◆ Work item:
Whenever a line below includes the string "will", show it.

:: Records provided

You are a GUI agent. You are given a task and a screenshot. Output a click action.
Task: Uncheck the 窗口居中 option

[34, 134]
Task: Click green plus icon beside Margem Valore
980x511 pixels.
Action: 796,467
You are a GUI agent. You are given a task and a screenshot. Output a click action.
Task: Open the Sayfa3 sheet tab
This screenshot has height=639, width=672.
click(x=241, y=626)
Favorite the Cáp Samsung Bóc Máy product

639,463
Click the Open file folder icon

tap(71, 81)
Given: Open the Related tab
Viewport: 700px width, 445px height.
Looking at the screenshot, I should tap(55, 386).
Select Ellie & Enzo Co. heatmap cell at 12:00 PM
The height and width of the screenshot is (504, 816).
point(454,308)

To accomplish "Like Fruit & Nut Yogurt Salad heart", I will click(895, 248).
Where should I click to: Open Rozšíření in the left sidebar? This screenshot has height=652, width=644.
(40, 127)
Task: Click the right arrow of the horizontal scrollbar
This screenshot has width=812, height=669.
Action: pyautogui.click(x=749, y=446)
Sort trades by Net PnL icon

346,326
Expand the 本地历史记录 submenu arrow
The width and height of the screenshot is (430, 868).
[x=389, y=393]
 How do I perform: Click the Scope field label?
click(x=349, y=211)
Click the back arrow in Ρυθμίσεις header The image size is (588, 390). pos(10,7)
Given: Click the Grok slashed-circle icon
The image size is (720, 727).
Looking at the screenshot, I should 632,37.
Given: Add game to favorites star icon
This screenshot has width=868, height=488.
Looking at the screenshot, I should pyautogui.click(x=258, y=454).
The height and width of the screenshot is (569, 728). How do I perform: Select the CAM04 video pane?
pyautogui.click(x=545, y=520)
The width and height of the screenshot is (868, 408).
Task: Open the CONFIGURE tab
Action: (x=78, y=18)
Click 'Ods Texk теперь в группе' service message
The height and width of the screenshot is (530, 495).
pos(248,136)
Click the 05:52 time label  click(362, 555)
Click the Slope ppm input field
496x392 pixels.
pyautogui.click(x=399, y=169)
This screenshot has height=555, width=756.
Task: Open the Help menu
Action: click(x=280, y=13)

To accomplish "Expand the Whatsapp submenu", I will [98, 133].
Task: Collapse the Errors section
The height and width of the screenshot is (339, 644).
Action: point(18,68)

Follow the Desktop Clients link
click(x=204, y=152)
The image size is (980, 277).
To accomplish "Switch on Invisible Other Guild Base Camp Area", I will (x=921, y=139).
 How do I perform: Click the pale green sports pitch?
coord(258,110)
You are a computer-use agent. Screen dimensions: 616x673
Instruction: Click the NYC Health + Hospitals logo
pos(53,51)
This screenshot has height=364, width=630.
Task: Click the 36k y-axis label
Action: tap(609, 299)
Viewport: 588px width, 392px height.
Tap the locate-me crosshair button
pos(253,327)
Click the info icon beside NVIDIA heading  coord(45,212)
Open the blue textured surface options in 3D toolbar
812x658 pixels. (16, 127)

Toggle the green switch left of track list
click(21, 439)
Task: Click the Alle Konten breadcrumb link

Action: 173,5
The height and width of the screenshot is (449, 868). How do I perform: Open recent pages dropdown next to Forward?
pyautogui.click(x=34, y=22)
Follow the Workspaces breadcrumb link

::::

◆ Task answer:
To accomplish "Like Fruit & Nut Yogurt Salad heart", I will click(895, 248).
To accomplish "Expand the Whatsapp submenu", I will [98, 133].
To accomplish "Switch on Invisible Other Guild Base Camp Area", I will (x=921, y=139).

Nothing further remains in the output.